# Dump Cake-Fig preserves  with Pecan Cinnamon Streusel Coffee Cake mix.



## indaswamp (Oct 16, 2018)

Ingredients:
1 pint fig preserves
1 box cake mix (I used butter pecan)
  You can buy coffee cake mix, I used what I had on hand and made the streusel topping.
1 stick butter (less 2 TBSPS)

Struesel topping:
1/2 light brown sugar
2 TBSPS. flour
2 TBSPS butter softened
1 tsp. ground cinnamon
1/2 cup chopped pecans

mix dry together then incorporate butter. mash with a teaspoon until crumble forms. stir in chopped pecans.


Dump the figs in the pan then quarter the whole figs with a knife on a cutting board one at a time.

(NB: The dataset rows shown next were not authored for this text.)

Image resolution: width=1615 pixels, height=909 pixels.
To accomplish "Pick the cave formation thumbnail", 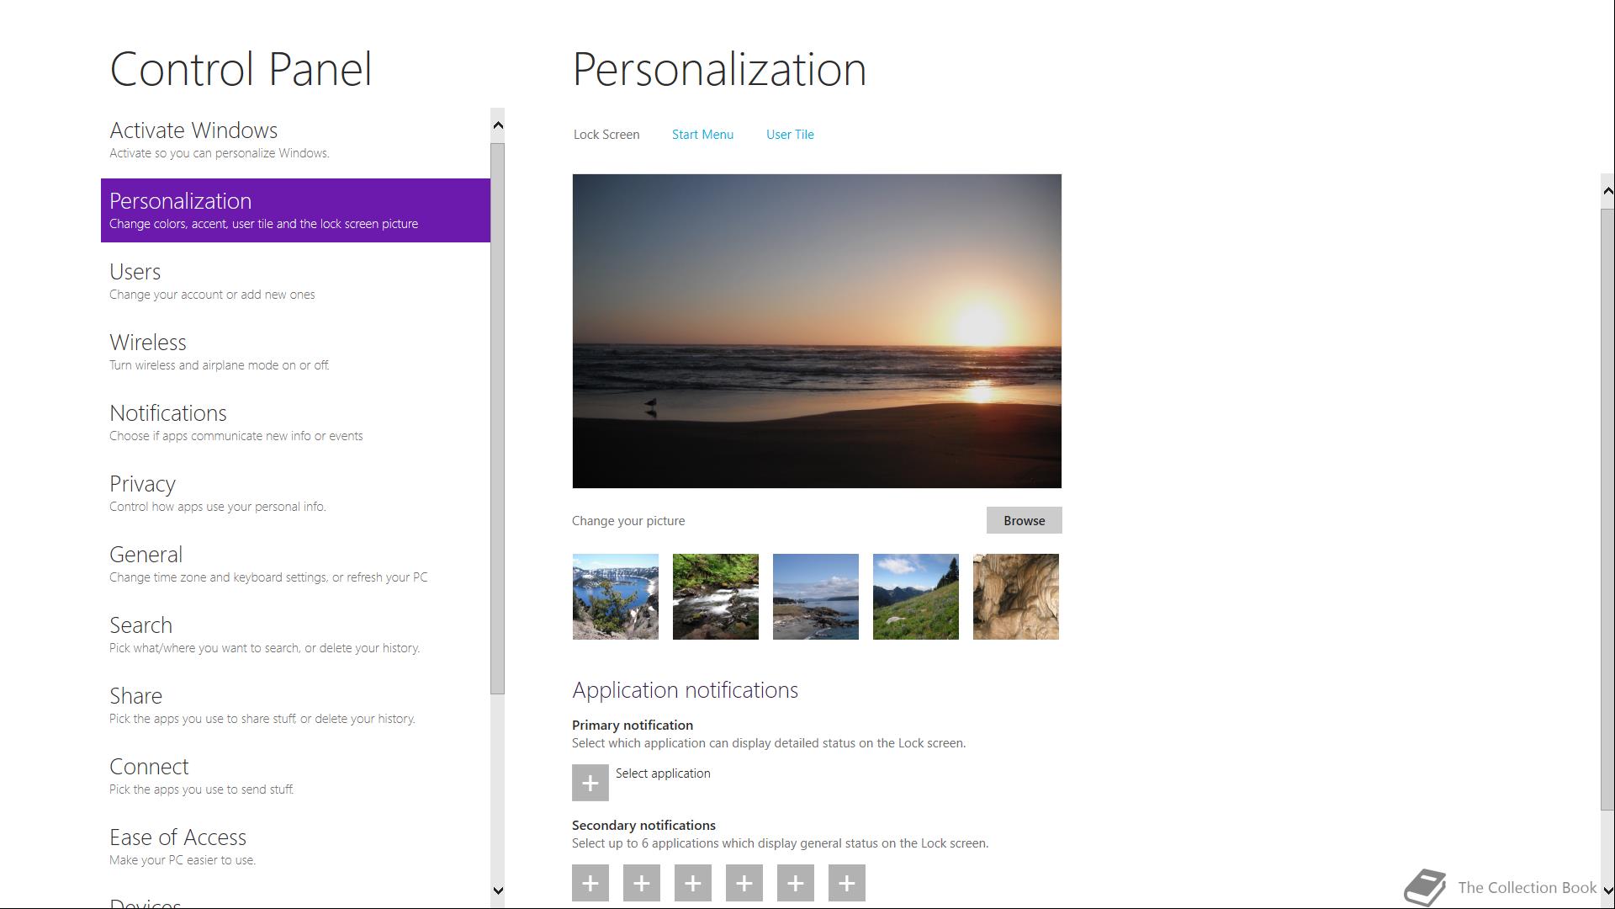I will pos(1015,597).
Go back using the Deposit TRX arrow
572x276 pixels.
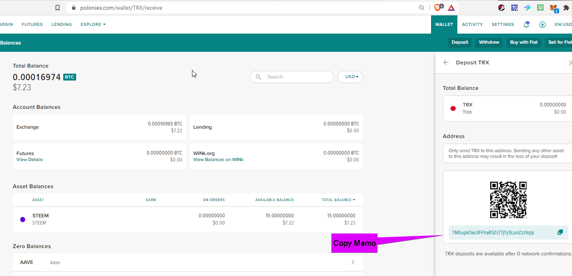(x=446, y=62)
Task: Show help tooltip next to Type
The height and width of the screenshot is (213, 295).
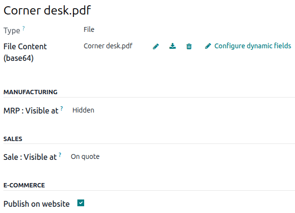Action: point(24,28)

Sprinkle cake mix on top of figs...






cut pats of butter with remaining stick of butter and spread evenly on top of cake mix.

Sprinkle streusel topping over cake mix and butter.








Bake 350* for about 45 minutes....







Best served with vanilla ice cream.


----------



## gmc2003 (Oct 16, 2018)

I don't really eat desserts, but that sounds and looks wonderful. 

Point for sure.
Chris


----------



## chilerelleno (Oct 17, 2018)

I'm not a big lover of figs.
But like this?  Hell Yeah!
That looks delicious, I'd be cramming that inda my mouth.


----------



## indaswamp (Oct 17, 2018)

Thanks fellas...oooey goooey goodness! It is a very rich dessert though. Hard to eat it without ice cream or a big tall glass of milk.


----------



## Bearcarver (Oct 18, 2018)

Never had Figs, but it Certainly looks & sounds good!!:)

Bear


----------



## GaryHibbert (Nov 4, 2018)

That looks decedantly rich and delicious.  I'll have to make one of these.
Gary


----------